Oleh: Iman Supriyono, SNF Consulting Surabaya
Karen Agustiawan, dirut Pertamina periode 2009-2014, ditetapkan sebagai tersangka korupsi pengadaan LNG oleh KPK. Berbagai sumber menyebut bahwa menurut KPK Karen telah merugikan negara dalam transaksi senilai USD 140 juta alias Rp 2,1 triliun. Benarkah Karen telah merugikan negara? Tidak bahayakah penangkapan Karen? Keduanya adalah pertanyaan menarik ditinjau dari keberadaan Pertamina sebagai sebuah entitas legal alias makhluk hukum.
Baca Juga:
- Iman Supriyono: Karen Agustiawan, Pseudo CEO Pertamina dan Vonis Penjara
- Iman Supriyono: Ditangkap KPK, Benarkah Karen Telah Merugikan Negara?
- Surat Terbuka Karen Agustiawan Mantan Dirut Pertamina Kepada Presiden Joko Widodo
Juga sangat menarik ditinjau dari kaca mata tata kelola perusahaan. Saya akan menjawabnya dalam bentuk poin-poin
1.Paling tidak ada tiga isu yang harus dibahas untuk menjawab dengan terang-benderang dua pertanyaan tersebut. Isu pertama adalah tentang keberadaan Pertamina sebagai sebuah makhluk hukum.
2.Mari kita dalami. Sebagai makhluk hukum, PT Pertamina (Persero) lahir pada tanggal 17 September tahun 2003. Dasarnya adalah akta notaris Lenny Janis Ishak, S.H No. 20 tahun 2003.
3.Pendirian sebuah perusahaan pada dasarnya adalah transaksi jual beli. Barang yang diperjual belikan adalah lembaran-lembaran saham. Penjualnya adalah perusahaan yang didirikan. Pembelinya adalah para pemegang saham. Pada sebuah transaksi jual beli, barang berpindah dari penjual kepada pembeli. Uang berpindah dari pembeli kepada penjual. Logika ini ini hanya bisa dipahami oleh mereka yang berparadigma korporasi, bukan paradigma business owner.
4.Demikian juga pada saat pendirian Pertamina. Sesuai akta, yang diperjual belikan adalah 100 juta lembar saham dengan nilai nominal (par value) Rp 1 juta. Penjualnya adalah Pertamina sebagai sebuah makhluk hukum. Pembelinya adalah pemerintah Republik Indonesia. Nilai transaksinya adalah Rp 100 triliun (100 juta lembar saham dengan harga per lembar Rp 1 juta)

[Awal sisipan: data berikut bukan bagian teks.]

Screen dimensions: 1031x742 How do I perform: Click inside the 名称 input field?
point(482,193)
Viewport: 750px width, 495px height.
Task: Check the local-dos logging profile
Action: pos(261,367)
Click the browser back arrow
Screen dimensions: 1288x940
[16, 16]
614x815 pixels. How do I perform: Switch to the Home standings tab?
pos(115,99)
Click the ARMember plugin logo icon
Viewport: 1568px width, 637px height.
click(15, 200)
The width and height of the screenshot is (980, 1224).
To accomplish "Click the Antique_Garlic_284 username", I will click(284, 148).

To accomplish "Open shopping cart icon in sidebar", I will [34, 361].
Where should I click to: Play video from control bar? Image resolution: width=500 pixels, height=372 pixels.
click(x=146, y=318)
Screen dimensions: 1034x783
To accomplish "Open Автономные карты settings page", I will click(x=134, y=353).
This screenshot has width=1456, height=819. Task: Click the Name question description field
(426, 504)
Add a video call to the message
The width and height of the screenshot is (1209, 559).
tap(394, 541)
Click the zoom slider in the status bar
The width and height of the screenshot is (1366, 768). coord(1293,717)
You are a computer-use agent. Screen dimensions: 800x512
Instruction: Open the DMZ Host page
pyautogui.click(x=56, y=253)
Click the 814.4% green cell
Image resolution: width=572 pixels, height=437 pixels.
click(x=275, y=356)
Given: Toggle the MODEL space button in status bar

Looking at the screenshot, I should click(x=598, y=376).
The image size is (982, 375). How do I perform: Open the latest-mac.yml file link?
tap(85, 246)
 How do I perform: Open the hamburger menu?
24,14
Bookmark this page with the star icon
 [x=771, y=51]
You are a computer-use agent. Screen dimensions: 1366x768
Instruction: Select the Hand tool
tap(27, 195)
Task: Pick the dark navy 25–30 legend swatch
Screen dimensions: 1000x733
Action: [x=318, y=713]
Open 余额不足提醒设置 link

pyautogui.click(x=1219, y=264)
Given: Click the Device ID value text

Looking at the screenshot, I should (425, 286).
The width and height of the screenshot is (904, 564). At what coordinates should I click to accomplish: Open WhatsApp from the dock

5.Sebagaimana layaknya sebuah transaksi jual beli, begitu transaksi itu terjadi, pembeli dalam hal ini pemerintah Republik Indonesia tidak lagi memiliki uang Rp 100 triliun tersebut. Asetnya berubah menjadi lembaran-lembaran saham sejumlah 100 juta lembar.
6.Nah, di sini letak isu mendasarnya. KPK mengakui sahnya Akta Notaris Lenny Janis Ishak, S.H No.20 tahun 2003 atau tidak? Jika mengakui maka yang dimaksud kekayaan negara adalah lembaran-lembaran saham Pertamina sejumlah 100 juta lembar. Jika tidak mengakui maka yang dimaksud kekayaan negara tetap berupa uang senilai Rp 100 triliun yang kemudian terus menerus ditransaksikan sampai terjadinya transaksi senilai USD 140 juta tersebut.
7.Isu kedua adalah tentang pengertian merugikan negara. Definisinya tergantung pada isu pertama. Jika KPK mengakui keabsahan akta notaris tersebut dan dengan demikian maka aset negara adalah berupa 100 juta lembar saham, maka negara akan disebut rugi jika terjadi satu dari dua kemungkinan. Kemungkinan pertama adalah jumlah lembar saham yang dimiliki negara berkurang. Kemungkinan kedua adalah nilai per lembar saham menurun.
8.Jika yang terjadi adalah kemungkinan pertama, yang bertanggung jawab bukan Karen sebagai dirut Pertamina. Mengapa? Karen tidak memiliki otoritas untuk memindah tangankan lembaran-lembaran saham tersebut. Otoritasnya ada pada menteri. Maka, jika kemungkinan pertama ini terjadi maka yang harus bertanggung jawab adalah menteri.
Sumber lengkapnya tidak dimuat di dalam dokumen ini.